##### RECORDS PROVIDED

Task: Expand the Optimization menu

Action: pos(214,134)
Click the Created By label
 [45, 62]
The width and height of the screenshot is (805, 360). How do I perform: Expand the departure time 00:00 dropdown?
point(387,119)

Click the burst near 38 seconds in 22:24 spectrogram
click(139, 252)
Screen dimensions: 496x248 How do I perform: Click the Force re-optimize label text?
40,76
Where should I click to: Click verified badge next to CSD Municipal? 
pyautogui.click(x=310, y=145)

##########
##### RECORDS PROVIDED

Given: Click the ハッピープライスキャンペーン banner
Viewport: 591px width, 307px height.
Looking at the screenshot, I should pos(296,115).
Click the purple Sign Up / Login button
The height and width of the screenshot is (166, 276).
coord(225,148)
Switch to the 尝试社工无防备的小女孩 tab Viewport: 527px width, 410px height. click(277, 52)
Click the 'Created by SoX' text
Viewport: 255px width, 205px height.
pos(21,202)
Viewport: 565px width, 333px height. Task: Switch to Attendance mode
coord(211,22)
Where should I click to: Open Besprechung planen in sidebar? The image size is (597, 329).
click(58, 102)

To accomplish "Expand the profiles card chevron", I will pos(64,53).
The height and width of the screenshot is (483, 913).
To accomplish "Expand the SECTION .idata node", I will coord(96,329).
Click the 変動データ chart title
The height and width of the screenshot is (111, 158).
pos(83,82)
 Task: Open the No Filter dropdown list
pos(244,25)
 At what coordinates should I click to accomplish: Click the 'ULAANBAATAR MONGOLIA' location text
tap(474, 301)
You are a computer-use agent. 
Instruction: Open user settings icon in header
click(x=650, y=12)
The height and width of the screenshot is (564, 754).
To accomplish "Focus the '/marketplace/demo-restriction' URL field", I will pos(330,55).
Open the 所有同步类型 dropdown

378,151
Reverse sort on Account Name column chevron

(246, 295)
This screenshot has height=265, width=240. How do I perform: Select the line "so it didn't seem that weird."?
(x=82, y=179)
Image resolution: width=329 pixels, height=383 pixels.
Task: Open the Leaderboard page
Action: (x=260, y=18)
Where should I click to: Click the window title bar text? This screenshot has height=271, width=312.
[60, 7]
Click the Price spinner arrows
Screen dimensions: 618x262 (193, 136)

##########

> **DIRECTIONS FOR THIS TASK**
The expected answer is every line in the data above that carries the string "will".

> **REPLY TO THE TASK**
To accomplish "Expand the profiles card chevron", I will pos(64,53).
To accomplish "Expand the SECTION .idata node", I will coord(96,329).
To accomplish "Focus the '/marketplace/demo-restriction' URL field", I will pos(330,55).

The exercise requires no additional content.